Wednesday 25 – Saturday 28 July
‘two visionary souls, in loving mateship ….’
In the 1890’s Glasgow, one of the most prosperous cities in the world, was a bustling hub of shipbuilding and trade. Victorian industry and engineering acumen brought world attention to its pre-industrial port. Goods and services thrived on the vast sums that flowed: Glasgow was well-primed for a concomitant cultural lift. At the time, Art Nouveau was sweeping over the European continent as the principal avant garde direction in design and architecture. Fortunately, in Glasgow at the right time and place were a group of Scottish artist/designers associated with the Glasgow School of Art. Known as the Glasgow Four, sisters Margaret and Frances Macdonald, graduates of GSA, talented painters and glass artists, married architect Charles Rennie Mackintosh and painter Herbert MacNair, respectively. The intimate Four soon dominated the Glasgow art world. Later their oeuvre was dubbed the ‘Glasgow Style’, a quieter but more lyrical form of “Art Nouveau’ architecture and design. The Mackintoshes are arguably the only British designers whose work stands alongside their continental contemporaries in the extraordinary Vienna Secession.

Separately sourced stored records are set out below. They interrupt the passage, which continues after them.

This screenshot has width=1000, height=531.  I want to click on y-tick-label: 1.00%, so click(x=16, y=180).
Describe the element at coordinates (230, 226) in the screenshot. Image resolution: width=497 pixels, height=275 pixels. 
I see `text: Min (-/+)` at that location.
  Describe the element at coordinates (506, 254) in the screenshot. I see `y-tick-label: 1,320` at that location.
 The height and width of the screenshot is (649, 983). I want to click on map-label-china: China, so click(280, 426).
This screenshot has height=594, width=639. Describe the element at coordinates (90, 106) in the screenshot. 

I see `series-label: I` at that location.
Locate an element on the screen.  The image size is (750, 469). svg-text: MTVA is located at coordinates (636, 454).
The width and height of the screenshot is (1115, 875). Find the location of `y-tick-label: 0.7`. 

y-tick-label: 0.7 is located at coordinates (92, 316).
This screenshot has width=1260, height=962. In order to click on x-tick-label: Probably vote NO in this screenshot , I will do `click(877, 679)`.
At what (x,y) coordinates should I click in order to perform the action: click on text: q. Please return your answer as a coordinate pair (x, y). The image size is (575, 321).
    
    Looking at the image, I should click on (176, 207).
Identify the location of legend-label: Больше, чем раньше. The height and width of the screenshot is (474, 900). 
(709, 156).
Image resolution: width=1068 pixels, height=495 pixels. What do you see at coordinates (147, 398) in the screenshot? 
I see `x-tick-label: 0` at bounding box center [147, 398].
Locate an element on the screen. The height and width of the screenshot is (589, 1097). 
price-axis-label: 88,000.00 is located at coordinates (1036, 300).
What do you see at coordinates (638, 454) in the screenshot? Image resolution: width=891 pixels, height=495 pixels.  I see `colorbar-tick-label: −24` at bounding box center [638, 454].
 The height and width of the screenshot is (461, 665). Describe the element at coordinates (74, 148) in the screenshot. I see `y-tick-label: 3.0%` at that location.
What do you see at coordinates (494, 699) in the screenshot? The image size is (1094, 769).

The 150th anniversary of Charles Rennie Mackintosh’s birth will be well-celebrated in Glasgow with, amongst other tributes, a major exhibition in Kelvingrove Art Gallery. What better time to re-examine his achievement, especially in the context of his partnership with his wife and the other members of the Glasgow Four? Why does only his name live on? Why was his brilliant career a mere ten years in length? To what extent was his imagination freed and his efforts supported by her brilliant artistry?
With an aim of coming as close as possible to understanding the Mackintoshes as two of the most creative figures of the early 20c, we visit almost every one of their buildings – from the Glasgow School of Art to the Hill House in Helensburgh, and the Scotland Street School to Queen’s Cross Church. For points of comparison we will also study the proud buildings of the Victorian Merchant City, We take tea in their newly-refurbished Willow Tea Rooms and our lunch in the extraordinary House of An Art Lover.